Material from a data collection:
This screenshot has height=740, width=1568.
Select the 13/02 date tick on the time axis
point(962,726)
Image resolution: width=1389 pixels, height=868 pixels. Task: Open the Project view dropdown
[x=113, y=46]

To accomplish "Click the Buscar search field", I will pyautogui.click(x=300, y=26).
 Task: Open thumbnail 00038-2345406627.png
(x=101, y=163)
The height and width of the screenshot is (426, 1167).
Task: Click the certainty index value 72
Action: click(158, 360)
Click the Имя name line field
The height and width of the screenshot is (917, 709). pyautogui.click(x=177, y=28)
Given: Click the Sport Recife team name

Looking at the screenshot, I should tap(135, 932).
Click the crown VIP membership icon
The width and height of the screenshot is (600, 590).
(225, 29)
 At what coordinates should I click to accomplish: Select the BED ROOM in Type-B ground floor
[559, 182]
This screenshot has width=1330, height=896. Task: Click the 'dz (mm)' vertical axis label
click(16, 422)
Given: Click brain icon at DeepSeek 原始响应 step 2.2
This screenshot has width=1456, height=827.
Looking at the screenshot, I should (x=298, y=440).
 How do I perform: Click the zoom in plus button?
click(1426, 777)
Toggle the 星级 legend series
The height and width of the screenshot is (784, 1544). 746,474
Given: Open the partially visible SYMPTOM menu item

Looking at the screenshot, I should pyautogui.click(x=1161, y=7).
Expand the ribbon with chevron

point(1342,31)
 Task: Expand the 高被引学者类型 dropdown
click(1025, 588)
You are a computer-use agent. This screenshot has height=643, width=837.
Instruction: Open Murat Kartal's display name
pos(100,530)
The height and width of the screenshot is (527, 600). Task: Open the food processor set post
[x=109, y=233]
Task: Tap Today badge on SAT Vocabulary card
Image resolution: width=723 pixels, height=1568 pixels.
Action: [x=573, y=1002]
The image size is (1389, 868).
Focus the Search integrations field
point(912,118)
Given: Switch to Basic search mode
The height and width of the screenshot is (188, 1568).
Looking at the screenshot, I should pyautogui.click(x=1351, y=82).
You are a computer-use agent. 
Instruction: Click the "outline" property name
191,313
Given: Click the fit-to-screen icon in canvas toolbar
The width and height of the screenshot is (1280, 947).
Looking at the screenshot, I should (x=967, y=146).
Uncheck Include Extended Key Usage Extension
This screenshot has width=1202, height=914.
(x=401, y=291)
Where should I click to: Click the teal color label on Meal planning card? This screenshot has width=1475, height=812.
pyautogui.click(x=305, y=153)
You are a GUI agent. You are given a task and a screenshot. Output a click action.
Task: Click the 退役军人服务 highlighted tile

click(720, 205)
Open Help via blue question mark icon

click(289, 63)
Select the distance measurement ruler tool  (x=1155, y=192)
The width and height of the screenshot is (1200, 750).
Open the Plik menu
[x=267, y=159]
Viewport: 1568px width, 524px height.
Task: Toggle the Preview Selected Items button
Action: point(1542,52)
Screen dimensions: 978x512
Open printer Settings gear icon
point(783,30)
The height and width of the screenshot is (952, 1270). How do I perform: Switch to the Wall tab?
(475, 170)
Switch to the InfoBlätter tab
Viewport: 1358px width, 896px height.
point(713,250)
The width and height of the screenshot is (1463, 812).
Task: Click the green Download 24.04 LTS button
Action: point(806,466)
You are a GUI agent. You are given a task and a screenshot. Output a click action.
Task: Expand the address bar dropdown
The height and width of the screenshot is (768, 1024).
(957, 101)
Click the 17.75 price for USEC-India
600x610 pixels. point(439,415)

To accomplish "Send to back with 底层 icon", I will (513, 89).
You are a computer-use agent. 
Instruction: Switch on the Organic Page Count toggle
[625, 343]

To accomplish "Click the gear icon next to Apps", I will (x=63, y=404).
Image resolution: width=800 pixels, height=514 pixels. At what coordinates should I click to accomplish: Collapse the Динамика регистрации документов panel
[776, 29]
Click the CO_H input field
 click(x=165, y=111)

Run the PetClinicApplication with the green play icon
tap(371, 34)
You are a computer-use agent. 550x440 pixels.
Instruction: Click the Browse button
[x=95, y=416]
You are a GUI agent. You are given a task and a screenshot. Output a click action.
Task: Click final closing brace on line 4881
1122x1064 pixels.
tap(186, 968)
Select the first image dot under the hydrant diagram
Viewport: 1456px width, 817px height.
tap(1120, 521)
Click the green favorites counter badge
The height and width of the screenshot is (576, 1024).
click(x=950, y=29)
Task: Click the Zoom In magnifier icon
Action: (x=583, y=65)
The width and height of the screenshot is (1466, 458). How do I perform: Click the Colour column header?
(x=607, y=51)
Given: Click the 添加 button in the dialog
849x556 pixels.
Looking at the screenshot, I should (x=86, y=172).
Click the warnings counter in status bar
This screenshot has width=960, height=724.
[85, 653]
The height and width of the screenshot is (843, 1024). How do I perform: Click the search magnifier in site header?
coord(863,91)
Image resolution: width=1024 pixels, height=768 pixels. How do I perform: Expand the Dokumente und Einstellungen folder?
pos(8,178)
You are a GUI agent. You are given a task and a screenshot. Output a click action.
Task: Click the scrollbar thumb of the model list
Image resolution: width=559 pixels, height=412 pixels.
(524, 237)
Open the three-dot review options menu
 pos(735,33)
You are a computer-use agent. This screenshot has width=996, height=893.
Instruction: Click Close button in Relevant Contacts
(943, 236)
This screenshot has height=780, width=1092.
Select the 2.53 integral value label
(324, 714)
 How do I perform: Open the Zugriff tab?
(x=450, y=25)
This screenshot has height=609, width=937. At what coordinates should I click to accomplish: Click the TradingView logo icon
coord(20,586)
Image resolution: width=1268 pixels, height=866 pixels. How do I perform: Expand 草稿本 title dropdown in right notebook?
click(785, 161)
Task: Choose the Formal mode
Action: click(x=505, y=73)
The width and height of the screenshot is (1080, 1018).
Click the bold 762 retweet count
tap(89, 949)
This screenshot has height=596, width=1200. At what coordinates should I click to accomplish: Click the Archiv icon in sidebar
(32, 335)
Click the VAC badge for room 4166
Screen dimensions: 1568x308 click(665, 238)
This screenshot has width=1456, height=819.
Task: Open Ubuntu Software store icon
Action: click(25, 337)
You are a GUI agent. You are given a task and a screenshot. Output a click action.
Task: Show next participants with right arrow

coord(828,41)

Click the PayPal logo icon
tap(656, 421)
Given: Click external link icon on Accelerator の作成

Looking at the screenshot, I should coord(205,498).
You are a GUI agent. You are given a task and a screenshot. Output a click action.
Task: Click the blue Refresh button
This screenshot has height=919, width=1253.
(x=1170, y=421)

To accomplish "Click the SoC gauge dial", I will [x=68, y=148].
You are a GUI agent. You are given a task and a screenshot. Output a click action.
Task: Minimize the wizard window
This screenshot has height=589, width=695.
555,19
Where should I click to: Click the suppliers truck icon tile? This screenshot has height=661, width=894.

PROMPT: List every line of the material above that contains the word "green".

SOLUTION FOR THIS EXERCISE:
Task: Click the green Download 24.04 LTS button
Run the PetClinicApplication with the green play icon
Click the green favorites counter badge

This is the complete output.